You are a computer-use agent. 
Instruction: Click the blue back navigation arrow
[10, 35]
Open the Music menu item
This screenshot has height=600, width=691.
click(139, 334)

┄┄┄┄┄┄┄┄┄┄

> _YOUR ASSIGNMENT_
What is needed is an exact reproduction of the data.

> _RESULT_
You are a computer-use agent. 
Instruction: Click the blue back navigation arrow
[10, 35]
Open the Music menu item
This screenshot has height=600, width=691.
click(139, 334)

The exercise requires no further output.